Exercise objective: A precise reproduction of every record below is needed, minus the pictures.

Provided material:
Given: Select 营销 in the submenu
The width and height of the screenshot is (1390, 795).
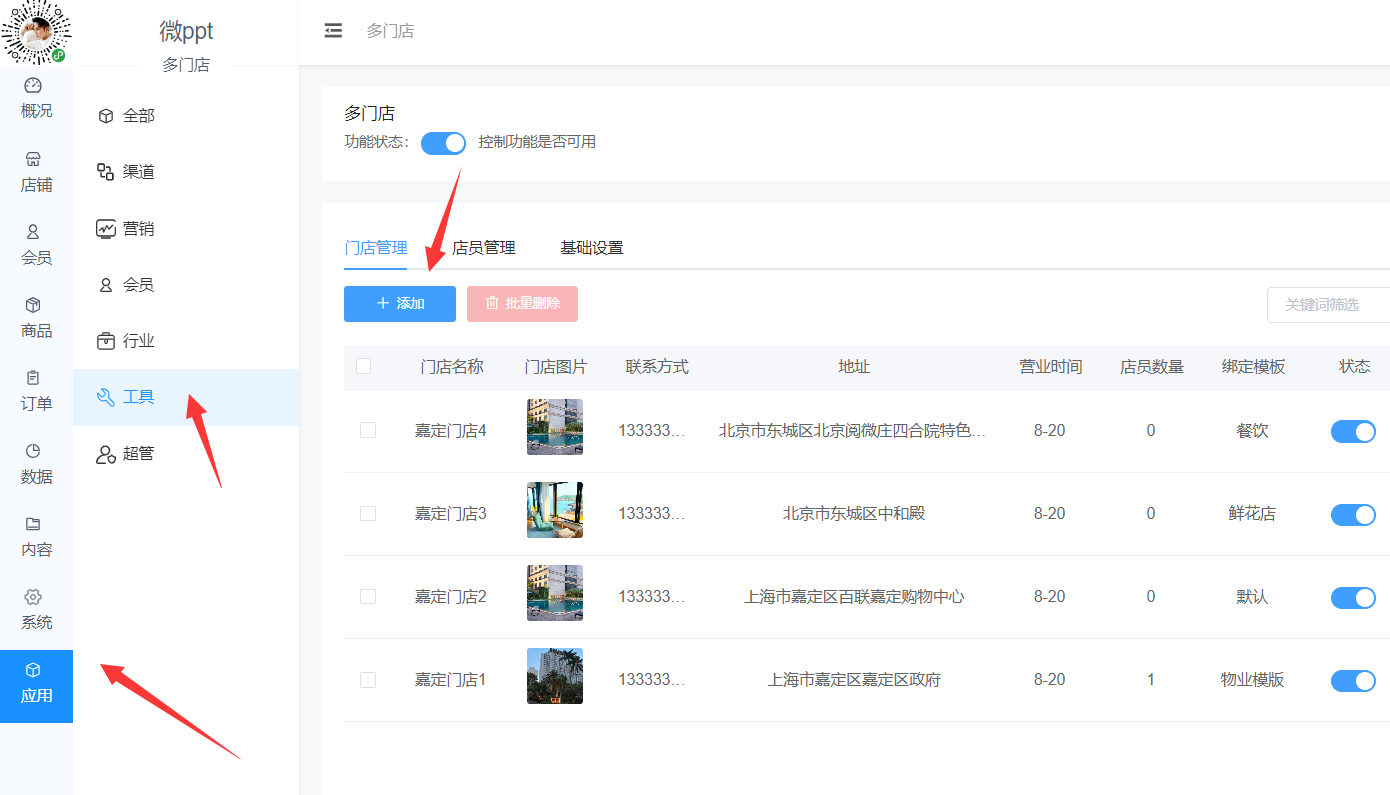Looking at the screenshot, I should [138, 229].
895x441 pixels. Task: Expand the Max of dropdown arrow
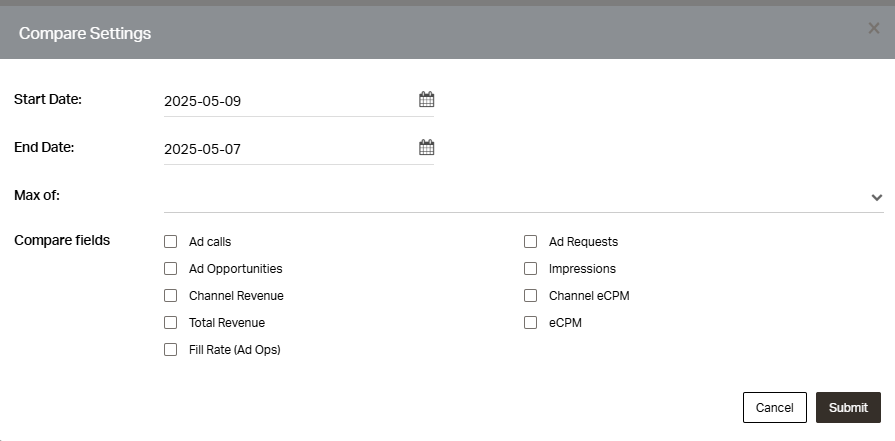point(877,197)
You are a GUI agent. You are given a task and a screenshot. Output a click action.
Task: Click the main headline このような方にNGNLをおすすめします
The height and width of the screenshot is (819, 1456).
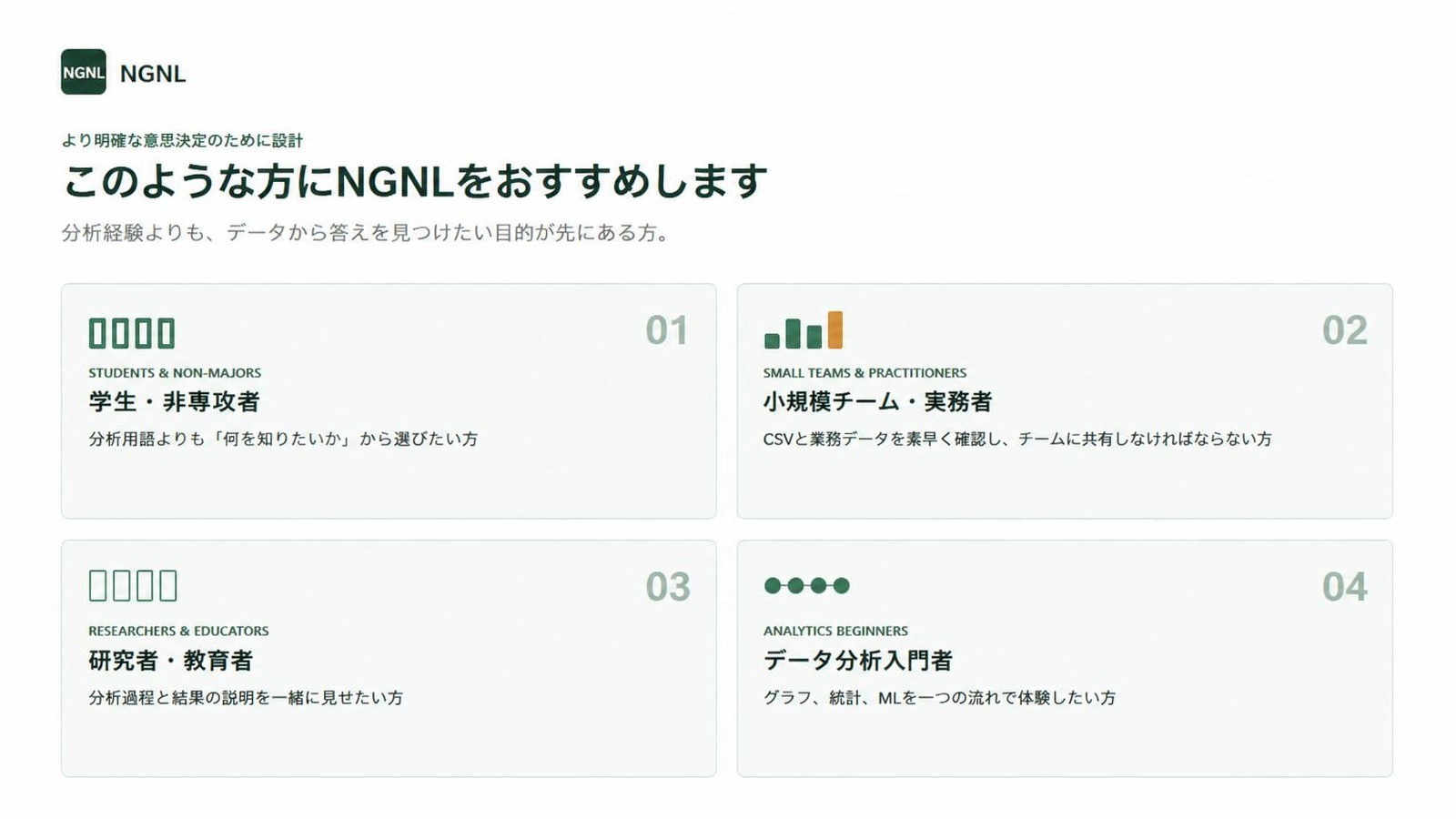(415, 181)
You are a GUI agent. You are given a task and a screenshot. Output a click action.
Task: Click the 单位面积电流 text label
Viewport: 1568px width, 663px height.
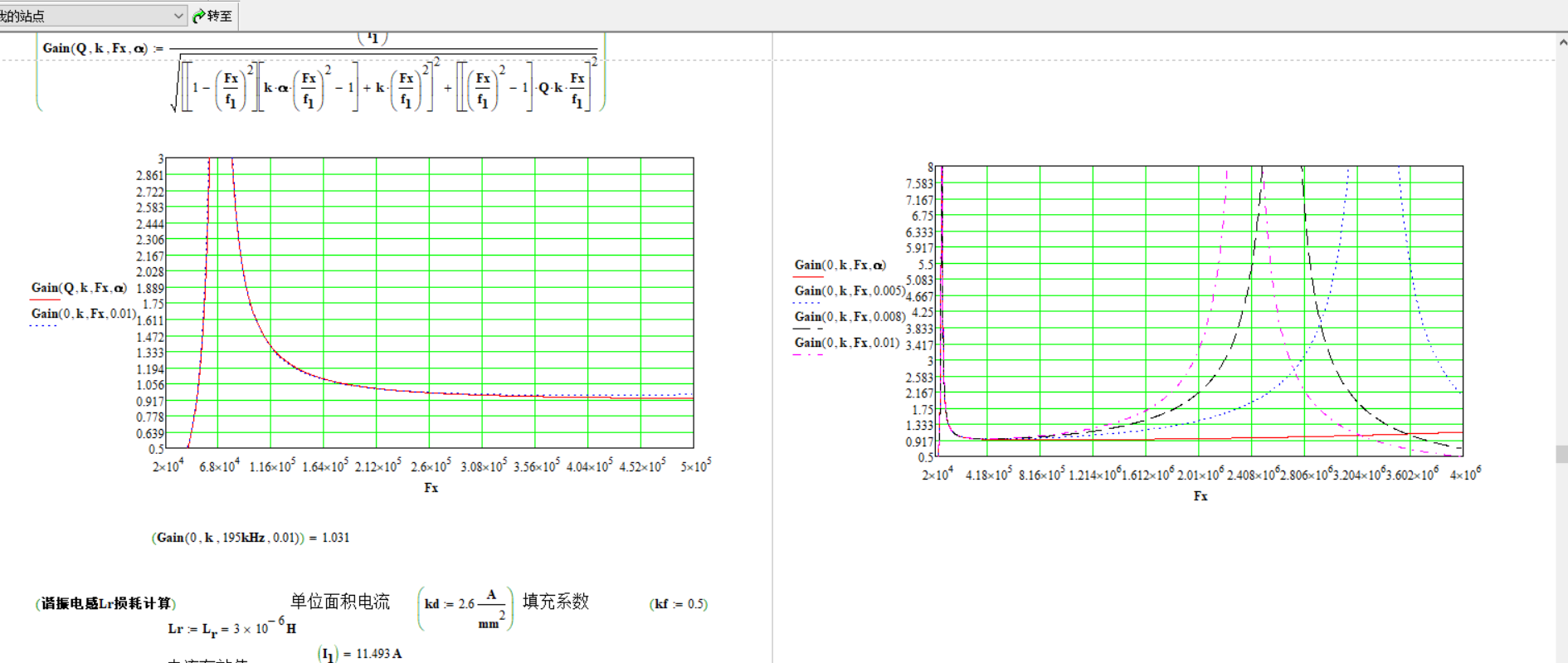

Solution for this exercise:
Given: Select 营销 in the submenu
The width and height of the screenshot is (1390, 795).
Looking at the screenshot, I should [138, 229].
895x441 pixels. Task: Expand the Max of dropdown arrow
point(877,197)
You are a GUI agent. You are given a task and a screenshot. Output a click action.
Task: Click the main headline このような方にNGNLをおすすめします
The height and width of the screenshot is (819, 1456).
(415, 181)
You are a GUI agent. You are given a task and a screenshot. Output a click action.
Task: Click the 单位面积电流 text label
Viewport: 1568px width, 663px height.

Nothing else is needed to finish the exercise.